§ **Problem to work on**
The reply must return each line of the data exactly.

(Items from a data source)
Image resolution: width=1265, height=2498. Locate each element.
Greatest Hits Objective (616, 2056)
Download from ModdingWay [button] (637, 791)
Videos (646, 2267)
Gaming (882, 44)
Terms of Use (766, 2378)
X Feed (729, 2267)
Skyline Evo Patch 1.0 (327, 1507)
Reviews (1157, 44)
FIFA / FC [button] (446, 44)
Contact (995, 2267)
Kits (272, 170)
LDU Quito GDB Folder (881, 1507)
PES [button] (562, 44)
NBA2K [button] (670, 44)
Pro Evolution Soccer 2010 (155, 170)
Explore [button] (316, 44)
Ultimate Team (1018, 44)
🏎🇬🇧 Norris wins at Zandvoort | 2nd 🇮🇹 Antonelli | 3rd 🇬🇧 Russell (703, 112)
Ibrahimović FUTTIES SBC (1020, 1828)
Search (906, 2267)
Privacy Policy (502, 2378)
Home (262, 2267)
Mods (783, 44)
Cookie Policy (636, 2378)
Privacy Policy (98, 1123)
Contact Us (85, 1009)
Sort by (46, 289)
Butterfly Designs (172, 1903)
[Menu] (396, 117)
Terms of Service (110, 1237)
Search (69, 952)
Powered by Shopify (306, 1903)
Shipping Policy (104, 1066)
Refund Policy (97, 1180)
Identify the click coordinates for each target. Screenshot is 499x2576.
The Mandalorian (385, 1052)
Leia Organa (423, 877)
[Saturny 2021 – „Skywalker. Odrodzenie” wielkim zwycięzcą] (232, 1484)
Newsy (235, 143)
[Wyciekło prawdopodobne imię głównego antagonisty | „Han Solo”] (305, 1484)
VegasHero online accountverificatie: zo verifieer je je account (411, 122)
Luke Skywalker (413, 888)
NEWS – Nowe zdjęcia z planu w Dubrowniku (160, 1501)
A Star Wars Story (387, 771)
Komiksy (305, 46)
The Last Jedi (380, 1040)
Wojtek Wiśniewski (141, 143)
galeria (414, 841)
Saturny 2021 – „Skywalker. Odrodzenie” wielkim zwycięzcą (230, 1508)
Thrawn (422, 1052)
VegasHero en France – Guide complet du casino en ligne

§ **Response to this task**
Image resolution: width=1265, height=2498. Locate each element.
Greatest Hits Objective (616, 2056)
Download from ModdingWay [button] (637, 791)
Videos (646, 2267)
Gaming (882, 44)
Terms of Use (766, 2378)
X Feed (729, 2267)
Skyline Evo Patch 1.0 (327, 1507)
Reviews (1157, 44)
FIFA / FC [button] (446, 44)
Contact (995, 2267)
Kits (272, 170)
LDU Quito GDB Folder (881, 1507)
PES [button] (562, 44)
NBA2K [button] (670, 44)
Pro Evolution Soccer 2010 (155, 170)
Explore [button] (316, 44)
Ultimate Team (1018, 44)
🏎🇬🇧 Norris wins at Zandvoort | 2nd 🇮🇹 Antonelli | 3rd 🇬🇧 Russell (703, 112)
Ibrahimović FUTTIES SBC (1020, 1828)
Search (906, 2267)
Privacy Policy (502, 2378)
Home (262, 2267)
Mods (783, 44)
Cookie Policy (636, 2378)
Privacy Policy (98, 1123)
Contact Us (85, 1009)
Sort by (46, 289)
Butterfly Designs (172, 1903)
[Menu] (396, 117)
Terms of Service (110, 1237)
Search (69, 952)
Powered by Shopify (306, 1903)
Shipping Policy (104, 1066)
Refund Policy (97, 1180)
Identify the click coordinates for each target. Screenshot is 499x2576.
The Mandalorian (385, 1052)
Leia Organa (423, 877)
[Saturny 2021 – „Skywalker. Odrodzenie” wielkim zwycięzcą] (232, 1484)
Newsy (235, 143)
[Wyciekło prawdopodobne imię głównego antagonisty | „Han Solo”] (305, 1484)
VegasHero online accountverificatie: zo verifieer je je account (411, 122)
Luke Skywalker (413, 888)
NEWS – Nowe zdjęcia z planu w Dubrowniku (160, 1501)
A Star Wars Story (387, 771)
Komiksy (305, 46)
The Last Jedi (380, 1040)
Wojtek Wiśniewski (141, 143)
galeria (414, 841)
Saturny 2021 – „Skywalker. Odrodzenie” wielkim zwycięzcą (230, 1508)
Thrawn (422, 1052)
VegasHero en France – Guide complet du casino en ligne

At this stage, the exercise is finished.